Secrets Left to Post: 04 pages, 097 secrets from Secret Submission Post #449.
Secrets Not Posted: [ 0 - broken links ], [ 0 - not!secrets ], [ 0 - not!fandom ], [ 0 - too big ], [ 0 - repeat ].
Current Secret Submissions Post: here.
Suggestions, comments, and concerns should go here.

(Anonymous) 2015-08-09 08:51 am (UTC)(link)
Regarding the "society having repressed and messed up expectations of sex"...

Yep, for a long time I technically fit the definition of asexual, but it never felt right. It turns out I had internalized a lot of messed up and contradicting expectations about sex.

- I internalized a "sex = bad" message from a very young age. I was eventually able to be more accepting of other people being sexual, but not myself.

- In my mind, sexually desiring someone without permission was a "rude" act even if they didn't know about it. I'd seen so much rhetoric (mostly feminist in nature) about how being into someone sexually, mentally undressing them, etc. was so disrespectful and dehumanizing for them that I would never ever do it.
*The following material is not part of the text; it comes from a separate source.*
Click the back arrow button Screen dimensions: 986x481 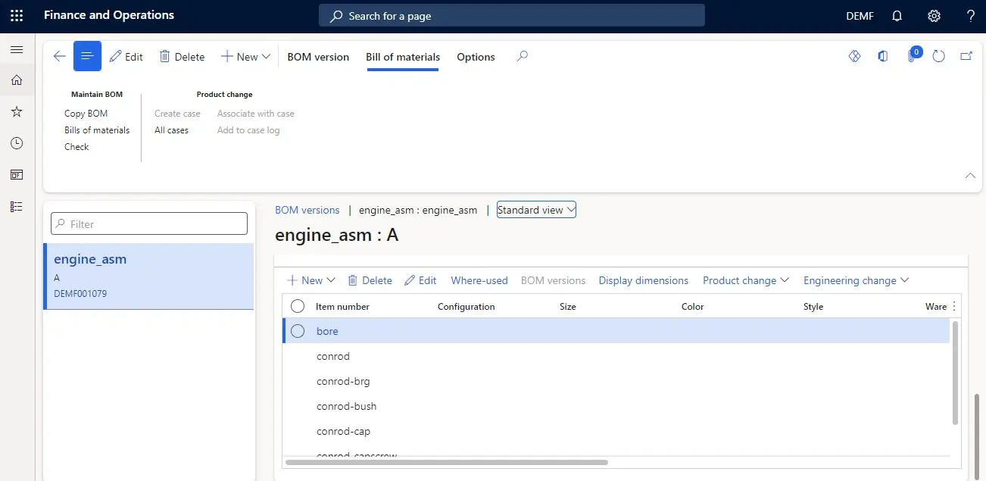(59, 57)
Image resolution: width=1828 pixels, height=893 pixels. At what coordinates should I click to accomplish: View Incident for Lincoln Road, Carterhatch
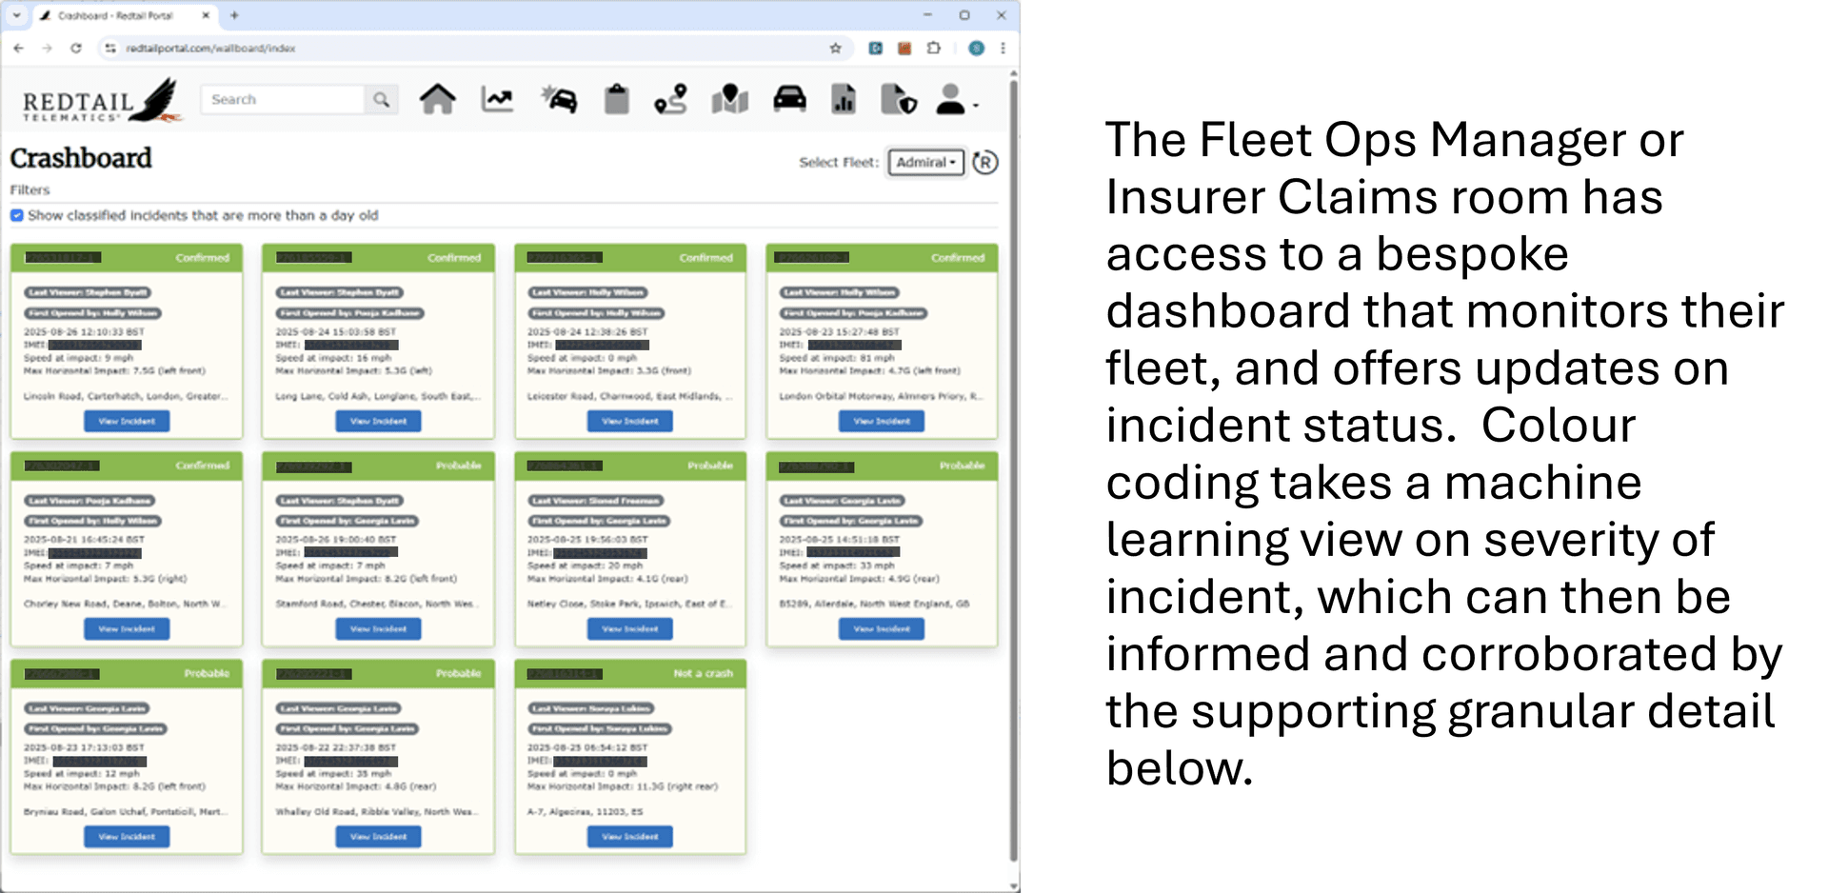coord(127,421)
- At the same time, with all the sex positive rhetoric, I also felt like I "should" enjoy sex. Everybody enjoys sex! It's fun! But then when I would have sex with someone I wasn't very attracted to, and didn't really enjoy it, it would be like, "Well, I must be weird then." I never realized that people don't just magically love sex -- people develop associations with sex, and I was developing negative ones by engaging in meh sex I didn't 100% want (because I still viewed it as somewhat degrading or wrong) because I felt like it was expected of me.

- I also internalized this idea that other people want sex ALL the time. So if I didn't want sex I was disappointing them. Bad misconception to have.